TASK DETAILS:
Arrange every line of the material below as a Markdown table with the columns "No." and "Text", numbering the rows and leaving out blank lines and the pictures.

RECORDS FOR THIS EXERCISE:
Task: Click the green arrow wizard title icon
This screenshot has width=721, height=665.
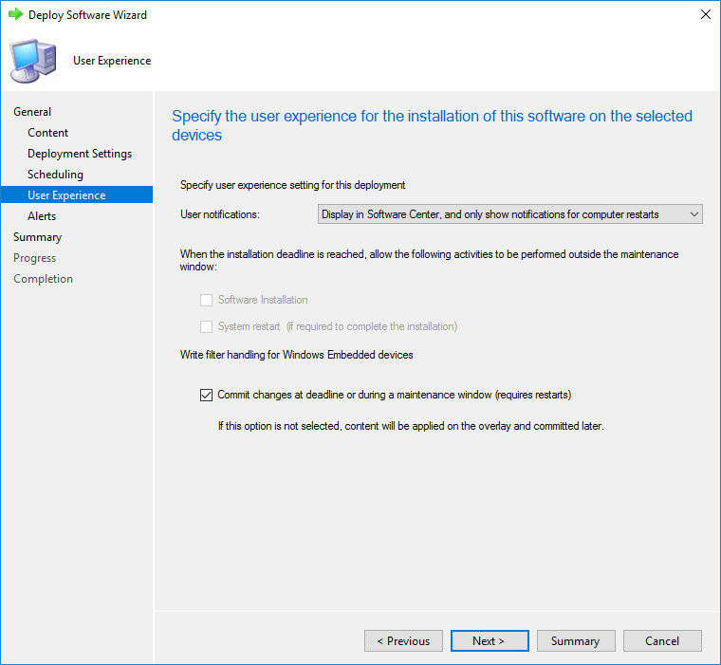Action: [x=15, y=14]
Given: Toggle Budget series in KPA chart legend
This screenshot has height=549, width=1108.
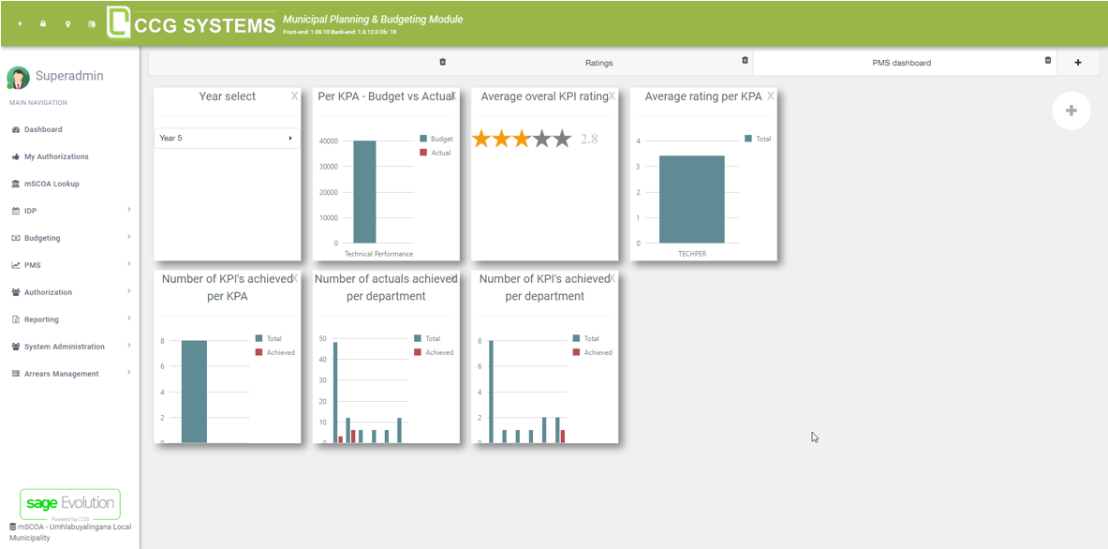Looking at the screenshot, I should [x=436, y=139].
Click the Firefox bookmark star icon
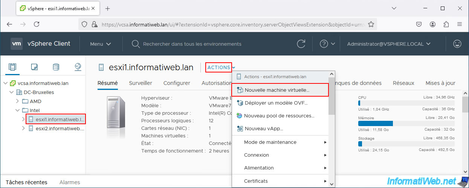This screenshot has width=469, height=188. pyautogui.click(x=371, y=24)
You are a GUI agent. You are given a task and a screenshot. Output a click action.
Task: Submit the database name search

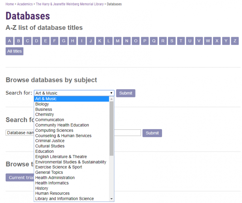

WRITTEN ANSWER:
| No. | Text |
|---|---|
| 1 | Task: Click the green arrow wizard title icon |
| 2 | This screenshot has width=721, height=665. |
| 3 | Action: [x=15, y=14] |
| 4 | Given: Toggle Budget series in KPA chart legend |
| 5 | This screenshot has height=549, width=1108. |
| 6 | Looking at the screenshot, I should [x=436, y=139]. |
| 7 | Click the Firefox bookmark star icon |
| 8 | This screenshot has width=469, height=188. pyautogui.click(x=371, y=24) |
| 9 | You are a GUI agent. You are given a task and a screenshot. Output a click action. |
| 10 | Task: Submit the database name search |